Apropos – morgen werde ich wieder mal Olaf Scholz zum Gehirnjogging antreten lassen, bis er sich daran erinnert, wie und bei wem die den Bürgern gehörenden 47 Steuermillionen (Cum-Ex-Affäre klingt ja schon sehr nach Reeperbahn) zurückzufordern sind. Meine Regentschaft wird Payback Time für Hamburg.

Während ich meine Stadtstaatskarosse bei verkehrsflüssigen 80 km/h durch den Elbtunnel gleiten lasse, überleg’ ich, was man mit dem Geld alles Schönes anfangen könnte.
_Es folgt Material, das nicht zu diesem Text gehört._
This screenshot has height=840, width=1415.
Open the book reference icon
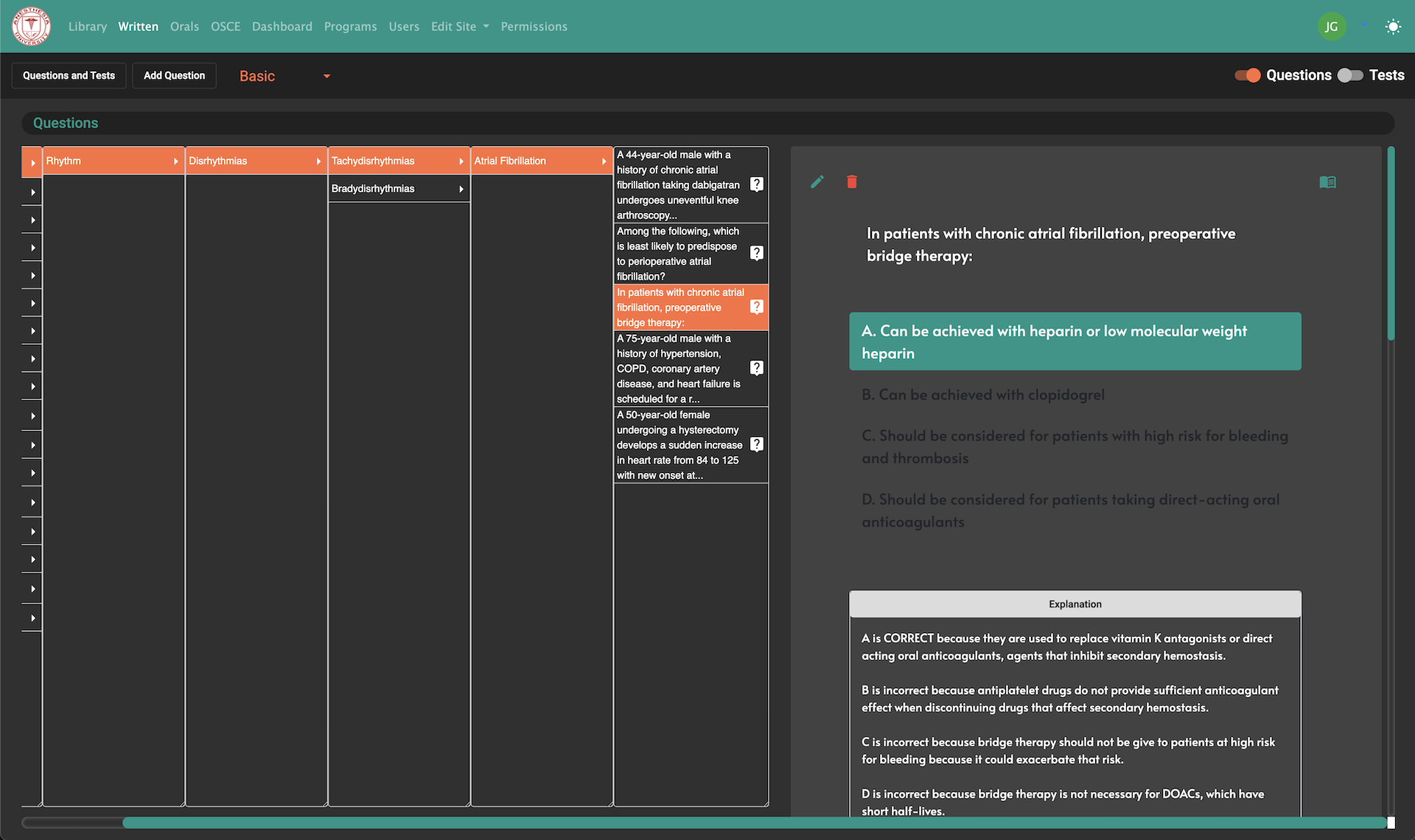[1327, 182]
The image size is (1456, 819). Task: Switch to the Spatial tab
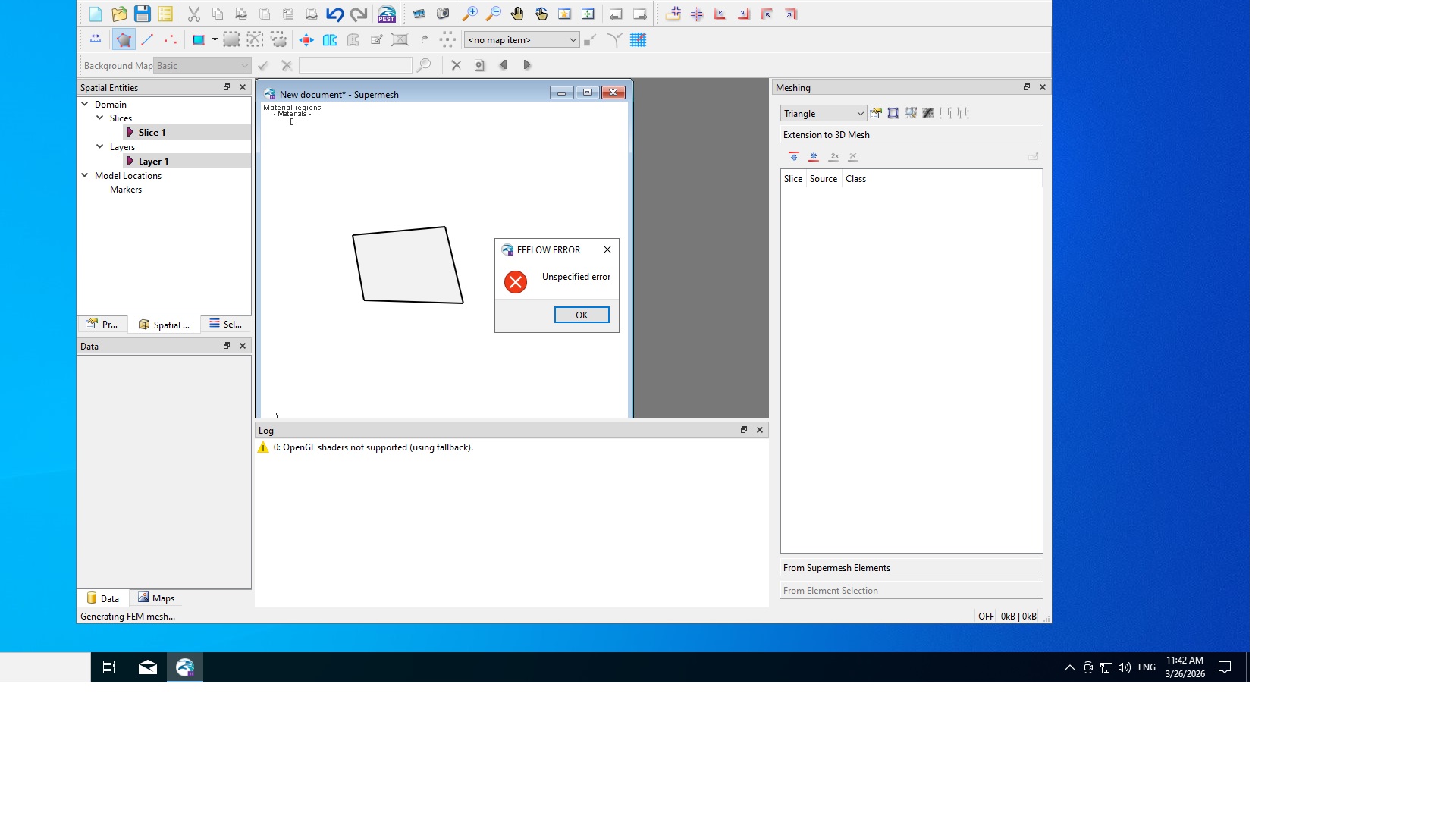(164, 325)
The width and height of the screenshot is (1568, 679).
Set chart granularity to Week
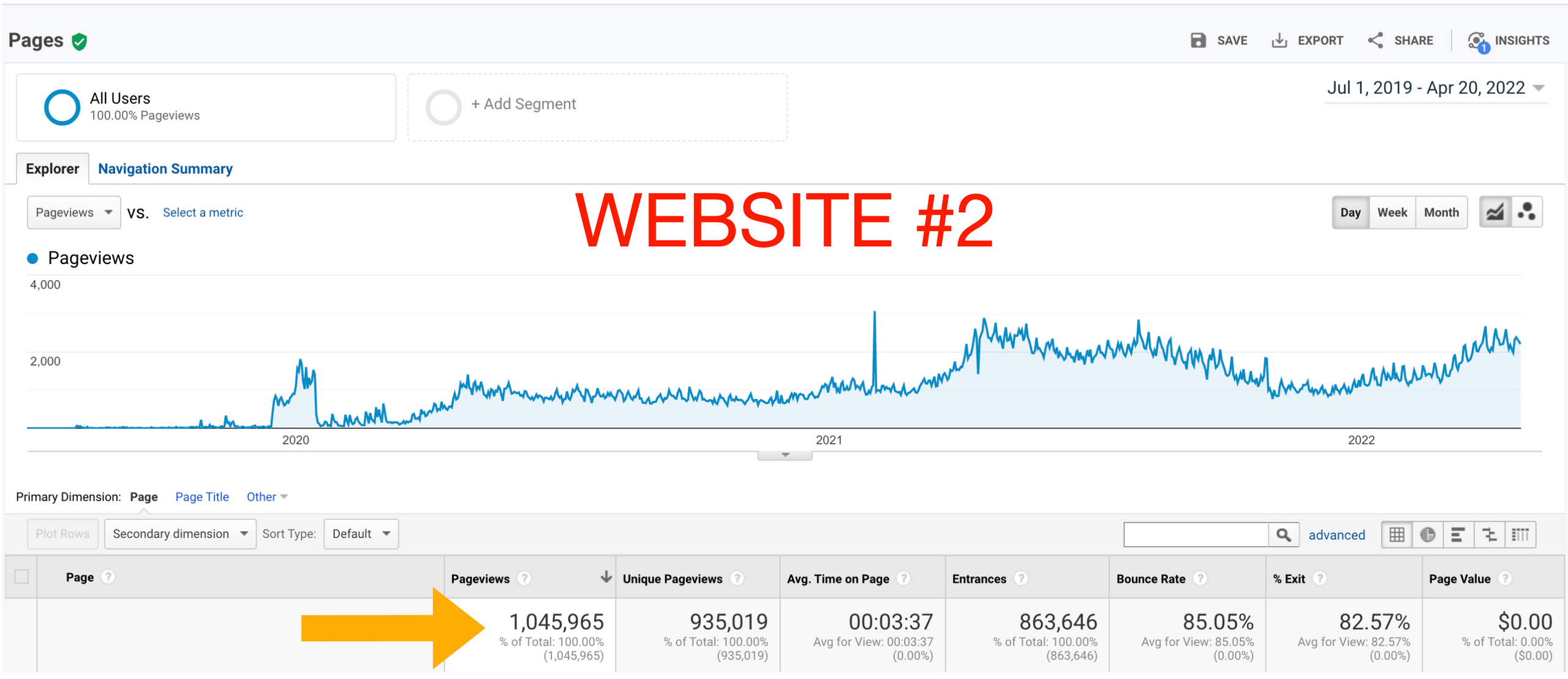tap(1392, 212)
Etwa die langweiligen Kachelwände von Hamburger Künstlern Standbild für Standbild mit der Geschichte unserer Stadt bemalen lassen: vom Bau der Hammaburg (um 800) über den großen Brand (1842), die riesige Flut (1962) und G20 (2017) bis zum unvollendeten Elbtower. Statt Tunnelblick liefe beim Blick durch die Seitenfenster dann ein Kurzfilm ab, Unterhaltung und Unterricht im Vorbeifahren. Noch deutlich preiswerter als ein neues Museum!